# Practical session: neighbourhoods


### Synthetic Nolan example

Before we get started on tacking the practical, we'll quicky review and reproduce the Nolan pipeline from Schürch et al. who used this approach in understanding immune spatial organisation in CRC (https://doi.org/10.1016/j.cell.2020.07.005), but here, we'll stick with synthetic data for now.

In [None]:
# Import necessary libraries
import muspan as ms
import numpy as np
import pandas as pd
import seaborn as sns
import matplotlib.pyplot as plt

# Load an example domain dataset
pc = ms.datasets.load_example_domain('Synthetic-Points-Architecture')

# Visualize the dataset, coloring by 'Celltype'
ms.visualise.visualise(pc, color_by='Celltype')

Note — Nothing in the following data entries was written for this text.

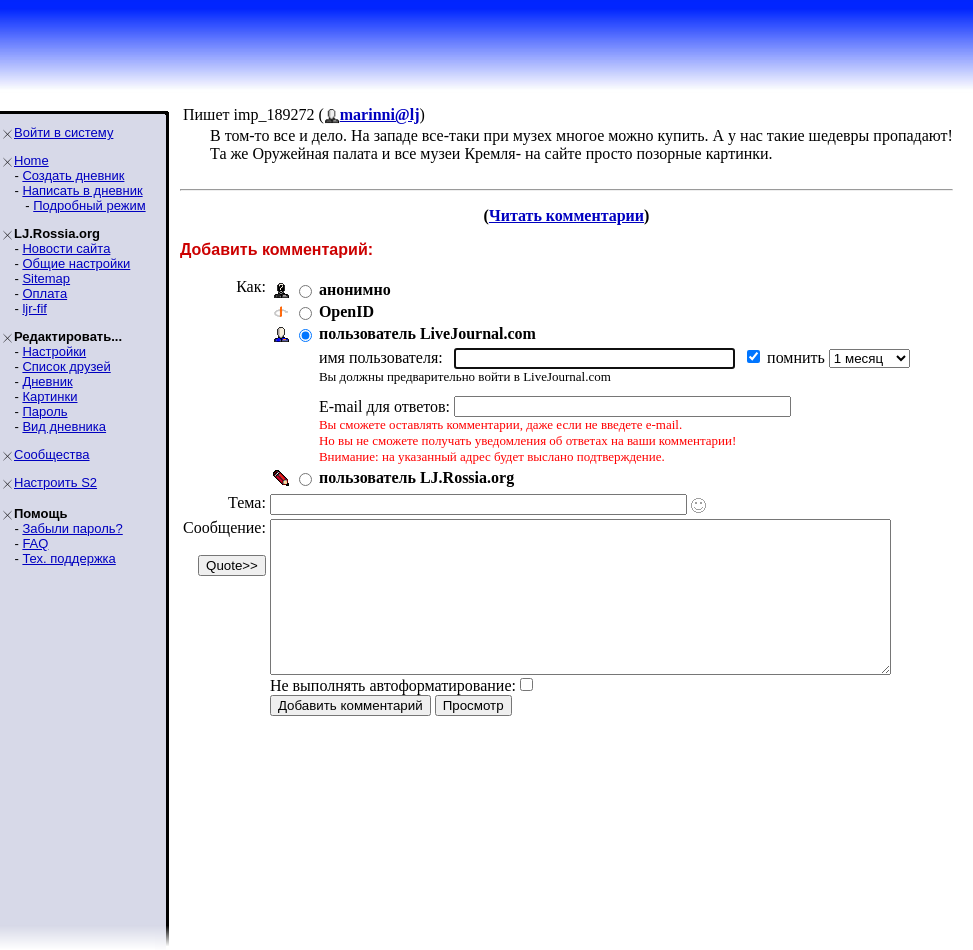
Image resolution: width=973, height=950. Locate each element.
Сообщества (52, 454)
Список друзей (66, 366)
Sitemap (46, 278)
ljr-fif (34, 308)
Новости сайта (66, 248)
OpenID (346, 311)
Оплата (44, 293)
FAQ (35, 543)
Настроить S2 (55, 482)
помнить (798, 357)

In MuSpAn, we leverage the flexibility of our `muspan.networks` submodule and the sklearn clustering packages (via `muspan.helpers.cluster_data`) to allow an combination of spatial relation of points and how they are clustered. Here, we will explore how we might use our `cluster_neighbourhoods` functionality ranging from commonly used methods in literature to our recommendations. Critically, this tutorial should also serve as a demonstration of the sensitivity of resultant neighbourhoods to both the spatial networks and clustering method used. Before using this function, we also recommend seeing our documentation on `cluster_neighbourhoods` to get and understanding of the parameters associated.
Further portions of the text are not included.